| What is being asked |
Write out every line of the records again, substituting "screen assistant" for "computer-use agent" wherever it occurs and keeping everything else the same.
----- Exercise materials -----
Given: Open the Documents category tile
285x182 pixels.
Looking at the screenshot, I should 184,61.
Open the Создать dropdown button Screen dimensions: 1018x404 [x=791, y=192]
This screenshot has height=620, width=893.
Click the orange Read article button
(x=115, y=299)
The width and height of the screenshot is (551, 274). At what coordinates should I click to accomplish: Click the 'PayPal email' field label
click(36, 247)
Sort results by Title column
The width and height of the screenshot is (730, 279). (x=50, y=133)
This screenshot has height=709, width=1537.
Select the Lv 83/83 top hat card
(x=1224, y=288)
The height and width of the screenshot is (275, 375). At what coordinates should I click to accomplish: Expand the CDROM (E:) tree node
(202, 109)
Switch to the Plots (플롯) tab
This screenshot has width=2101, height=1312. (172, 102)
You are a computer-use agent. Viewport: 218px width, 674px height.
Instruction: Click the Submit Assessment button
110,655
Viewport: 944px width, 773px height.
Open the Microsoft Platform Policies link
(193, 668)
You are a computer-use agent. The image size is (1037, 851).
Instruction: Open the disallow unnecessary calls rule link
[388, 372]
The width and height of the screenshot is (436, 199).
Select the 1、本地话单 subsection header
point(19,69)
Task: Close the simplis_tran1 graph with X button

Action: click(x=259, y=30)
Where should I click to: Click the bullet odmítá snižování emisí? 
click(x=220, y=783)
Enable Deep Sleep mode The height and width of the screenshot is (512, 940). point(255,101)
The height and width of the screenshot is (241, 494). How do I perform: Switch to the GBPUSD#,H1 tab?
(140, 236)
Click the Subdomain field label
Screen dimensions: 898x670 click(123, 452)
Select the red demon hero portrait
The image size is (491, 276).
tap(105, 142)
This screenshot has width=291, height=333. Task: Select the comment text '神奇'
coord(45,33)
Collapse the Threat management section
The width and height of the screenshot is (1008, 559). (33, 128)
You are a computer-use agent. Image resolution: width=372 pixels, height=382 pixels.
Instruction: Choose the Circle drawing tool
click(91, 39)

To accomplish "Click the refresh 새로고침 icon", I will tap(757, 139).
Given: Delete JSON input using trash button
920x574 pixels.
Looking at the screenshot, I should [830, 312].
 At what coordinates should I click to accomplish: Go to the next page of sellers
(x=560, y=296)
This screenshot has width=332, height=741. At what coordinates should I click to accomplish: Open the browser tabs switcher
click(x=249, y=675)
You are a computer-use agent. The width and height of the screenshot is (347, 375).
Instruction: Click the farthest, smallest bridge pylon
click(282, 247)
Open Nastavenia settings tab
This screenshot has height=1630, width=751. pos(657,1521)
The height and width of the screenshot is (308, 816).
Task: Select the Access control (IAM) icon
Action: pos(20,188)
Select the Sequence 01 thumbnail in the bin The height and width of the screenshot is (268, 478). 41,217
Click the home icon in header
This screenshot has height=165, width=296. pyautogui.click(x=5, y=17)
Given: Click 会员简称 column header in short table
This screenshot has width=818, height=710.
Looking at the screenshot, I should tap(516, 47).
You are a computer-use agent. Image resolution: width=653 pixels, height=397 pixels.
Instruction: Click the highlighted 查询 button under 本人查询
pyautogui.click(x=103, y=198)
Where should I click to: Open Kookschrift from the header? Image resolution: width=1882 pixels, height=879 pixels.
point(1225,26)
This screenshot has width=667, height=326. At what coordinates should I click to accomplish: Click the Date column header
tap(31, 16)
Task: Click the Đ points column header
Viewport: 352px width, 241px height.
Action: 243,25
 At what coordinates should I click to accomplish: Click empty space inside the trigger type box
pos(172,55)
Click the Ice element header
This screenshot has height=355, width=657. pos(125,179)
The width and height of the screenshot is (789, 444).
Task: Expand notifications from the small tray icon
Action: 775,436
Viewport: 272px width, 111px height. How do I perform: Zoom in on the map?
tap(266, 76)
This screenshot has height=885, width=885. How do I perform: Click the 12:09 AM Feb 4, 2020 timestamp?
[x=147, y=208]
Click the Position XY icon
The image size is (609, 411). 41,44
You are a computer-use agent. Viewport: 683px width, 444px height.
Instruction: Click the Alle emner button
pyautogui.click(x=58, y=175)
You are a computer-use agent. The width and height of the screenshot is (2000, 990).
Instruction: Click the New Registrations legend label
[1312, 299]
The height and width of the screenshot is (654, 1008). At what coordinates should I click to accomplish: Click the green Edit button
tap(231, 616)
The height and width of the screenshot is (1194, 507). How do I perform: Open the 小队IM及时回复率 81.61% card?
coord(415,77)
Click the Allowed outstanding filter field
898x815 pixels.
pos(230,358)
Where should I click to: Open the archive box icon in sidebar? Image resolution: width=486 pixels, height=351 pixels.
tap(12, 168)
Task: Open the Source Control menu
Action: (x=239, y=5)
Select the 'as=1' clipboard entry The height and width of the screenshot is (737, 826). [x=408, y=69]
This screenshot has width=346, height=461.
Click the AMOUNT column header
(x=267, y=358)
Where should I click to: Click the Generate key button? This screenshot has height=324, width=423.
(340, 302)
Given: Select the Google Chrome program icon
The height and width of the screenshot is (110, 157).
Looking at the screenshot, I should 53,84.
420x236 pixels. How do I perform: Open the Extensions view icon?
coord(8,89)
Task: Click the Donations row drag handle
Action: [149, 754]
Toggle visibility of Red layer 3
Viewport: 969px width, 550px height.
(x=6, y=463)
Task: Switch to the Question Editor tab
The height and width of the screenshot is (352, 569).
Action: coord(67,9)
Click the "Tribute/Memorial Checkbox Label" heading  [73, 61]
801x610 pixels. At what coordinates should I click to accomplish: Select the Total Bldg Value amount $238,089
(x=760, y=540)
-----
| Exercise result |
Given: Open the Documents category tile
285x182 pixels.
Looking at the screenshot, I should 184,61.
Open the Создать dropdown button Screen dimensions: 1018x404 [x=791, y=192]
This screenshot has height=620, width=893.
Click the orange Read article button
(x=115, y=299)
The width and height of the screenshot is (551, 274). At what coordinates should I click to accomplish: Click the 'PayPal email' field label
click(36, 247)
Sort results by Title column
The width and height of the screenshot is (730, 279). (x=50, y=133)
This screenshot has height=709, width=1537.
Select the Lv 83/83 top hat card
(x=1224, y=288)
The height and width of the screenshot is (275, 375). At what coordinates should I click to accomplish: Expand the CDROM (E:) tree node
(202, 109)
Switch to the Plots (플롯) tab
This screenshot has width=2101, height=1312. (172, 102)
You are a screen assistant. Viewport: 218px width, 674px height.
Instruction: Click the Submit Assessment button
110,655
Viewport: 944px width, 773px height.
Open the Microsoft Platform Policies link
(193, 668)
You are a screen assistant. The image size is (1037, 851).
Instruction: Open the disallow unnecessary calls rule link
[388, 372]
The width and height of the screenshot is (436, 199).
Select the 1、本地话单 subsection header
point(19,69)
Task: Close the simplis_tran1 graph with X button

Action: click(x=259, y=30)
Where should I click to: Click the bullet odmítá snižování emisí? 
click(x=220, y=783)
Enable Deep Sleep mode The height and width of the screenshot is (512, 940). point(255,101)
The height and width of the screenshot is (241, 494). How do I perform: Switch to the GBPUSD#,H1 tab?
(140, 236)
Click the Subdomain field label
Screen dimensions: 898x670 click(123, 452)
Select the red demon hero portrait
The image size is (491, 276).
tap(105, 142)
This screenshot has width=291, height=333. Task: Select the comment text '神奇'
coord(45,33)
Collapse the Threat management section
The width and height of the screenshot is (1008, 559). (33, 128)
You are a screen assistant. Image resolution: width=372 pixels, height=382 pixels.
Instruction: Choose the Circle drawing tool
click(91, 39)

To accomplish "Click the refresh 새로고침 icon", I will tap(757, 139).
Given: Delete JSON input using trash button
920x574 pixels.
Looking at the screenshot, I should [830, 312].
 At what coordinates should I click to accomplish: Go to the next page of sellers
(x=560, y=296)
This screenshot has width=332, height=741. At what coordinates should I click to accomplish: Open the browser tabs switcher
click(x=249, y=675)
You are a screen assistant. The width and height of the screenshot is (347, 375).
Instruction: Click the farthest, smallest bridge pylon
click(282, 247)
Open Nastavenia settings tab
This screenshot has height=1630, width=751. pos(657,1521)
The height and width of the screenshot is (308, 816).
Task: Select the Access control (IAM) icon
Action: pos(20,188)
Select the Sequence 01 thumbnail in the bin The height and width of the screenshot is (268, 478). 41,217
Click the home icon in header
This screenshot has height=165, width=296. pyautogui.click(x=5, y=17)
Given: Click 会员简称 column header in short table
This screenshot has width=818, height=710.
Looking at the screenshot, I should tap(516, 47).
You are a screen assistant. Image resolution: width=653 pixels, height=397 pixels.
Instruction: Click the highlighted 查询 button under 本人查询
pyautogui.click(x=103, y=198)
Where should I click to: Open Kookschrift from the header? Image resolution: width=1882 pixels, height=879 pixels.
point(1225,26)
This screenshot has width=667, height=326. At what coordinates should I click to accomplish: Click the Date column header
tap(31, 16)
Task: Click the Đ points column header
Viewport: 352px width, 241px height.
Action: 243,25
 At what coordinates should I click to accomplish: Click empty space inside the trigger type box
pos(172,55)
Click the Ice element header
This screenshot has height=355, width=657. pos(125,179)
The width and height of the screenshot is (789, 444).
Task: Expand notifications from the small tray icon
Action: 775,436
Viewport: 272px width, 111px height. How do I perform: Zoom in on the map?
tap(266, 76)
This screenshot has height=885, width=885. How do I perform: Click the 12:09 AM Feb 4, 2020 timestamp?
[x=147, y=208]
Click the Position XY icon
The image size is (609, 411). 41,44
You are a screen assistant. Viewport: 683px width, 444px height.
Instruction: Click the Alle emner button
pyautogui.click(x=58, y=175)
You are a screen assistant. The width and height of the screenshot is (2000, 990).
Instruction: Click the New Registrations legend label
[1312, 299]
The height and width of the screenshot is (654, 1008). At what coordinates should I click to accomplish: Click the green Edit button
tap(231, 616)
The height and width of the screenshot is (1194, 507). How do I perform: Open the 小队IM及时回复率 81.61% card?
coord(415,77)
Click the Allowed outstanding filter field
898x815 pixels.
pos(230,358)
Where should I click to: Open the archive box icon in sidebar? Image resolution: width=486 pixels, height=351 pixels.
tap(12, 168)
Task: Open the Source Control menu
Action: (x=239, y=5)
Select the 'as=1' clipboard entry The height and width of the screenshot is (737, 826). [x=408, y=69]
This screenshot has width=346, height=461.
Click the AMOUNT column header
(x=267, y=358)
Where should I click to: Click the Generate key button? This screenshot has height=324, width=423.
(340, 302)
Given: Select the Google Chrome program icon
The height and width of the screenshot is (110, 157).
Looking at the screenshot, I should 53,84.
420x236 pixels. How do I perform: Open the Extensions view icon?
coord(8,89)
Task: Click the Donations row drag handle
Action: [149, 754]
Toggle visibility of Red layer 3
Viewport: 969px width, 550px height.
(x=6, y=463)
Task: Switch to the Question Editor tab
The height and width of the screenshot is (352, 569).
Action: coord(67,9)
Click the "Tribute/Memorial Checkbox Label" heading  [73, 61]
801x610 pixels. At what coordinates should I click to accomplish: Select the Total Bldg Value amount $238,089
(x=760, y=540)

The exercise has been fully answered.